Il complotto contro Berlusconi: l’editoriale di Marco Travaglio



Marco Travaglio racconta la vera storia del presunto complotto contro Berlusconi, quell'”intrigo politico-internazionale” che ha portato alla caduta del Cavaliere e alla nascita del governo Monti.

Il complotto contro Berlusconi

“Abbiamo indagato un po’ e abbiamo scoperto il colpevole di questo complotto. Ma partiamo dal caso Ruby: Berlusconi giura di non aver mai pagato una donna” arringa Travaglio, “Non ho mai pagato una donna per farci l’amore” lo corregge Berlusconi. Travaglio riparte: “Di donne, oltre all’ex moglie, ne paga 42. Come da lui stesso detto in Tribunale. E le pagava anche prima che la Procura le rovinasse…”. Spunta tra gli altri il nome di Barbara Matera, che l’ex premier difenderà subito dopo l’editoriale di Travaglio.

Lettera di Berlusconi a Travaglio: il testo

Nel corso della stessa puntata di Servizio Pubblico il Cavaliere ha letto una lettera al giornalista del Fatto: “Signor Travaglio, la sua carriera è legata a me. Io sono il suo core business. Lei si è laureato, poi grazie ad una raccomandazione trovò posto da un editore. Che ero io, al Giornale”

“Per la sua attività editoriale è stato condannato 10 volte dai tribunali, ha anche usufruito di una prescrizione […]. La sua attività editoriale, della quale io rappresento il protagonista, le ha portato ingenti guadagni. Ha vissuto in maniera più che agiata, se il metodo del copia incolla che utilizza non gli avesse costato enormi spese”

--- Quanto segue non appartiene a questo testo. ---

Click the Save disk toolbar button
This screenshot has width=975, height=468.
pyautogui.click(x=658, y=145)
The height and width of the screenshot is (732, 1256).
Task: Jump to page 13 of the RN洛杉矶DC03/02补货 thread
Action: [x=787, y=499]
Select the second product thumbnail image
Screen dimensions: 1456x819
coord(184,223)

Santoro interviene – “E’ una scartoffia che le hanno scritto. E’ una cosa vergognosa”- il Cavaliere replica – “Lei dovrebbe andarsene, Travaglio è un diffamatore professionista”. Santoro chiosa: “E’ allora Sallusti cos’è?”. Pochi minuti dopo la scena passata alla storia: Berlusconi che pulisce la sedia su cui era seduto proprio il giornalista del Fatto.